Exercise instructions: Below are several entries. Transcribe exactly those lines that fall from the one with "Task: Select the Metallic input pin" through the one with "840x536 pixels.", end lines included.
======== Provided data
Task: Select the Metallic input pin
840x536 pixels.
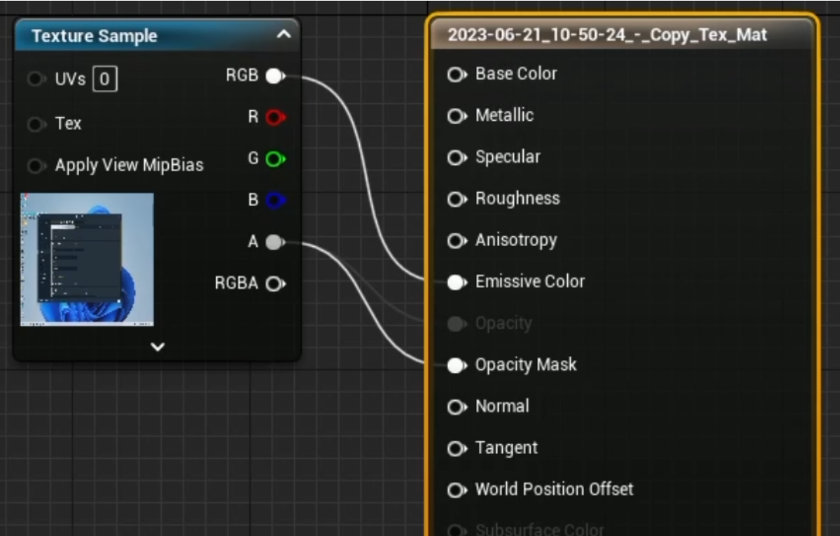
================
======== Provided data
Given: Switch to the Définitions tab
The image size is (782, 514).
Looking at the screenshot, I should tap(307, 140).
================
Expected answer:
Task: Select the Metallic input pin
840x536 pixels.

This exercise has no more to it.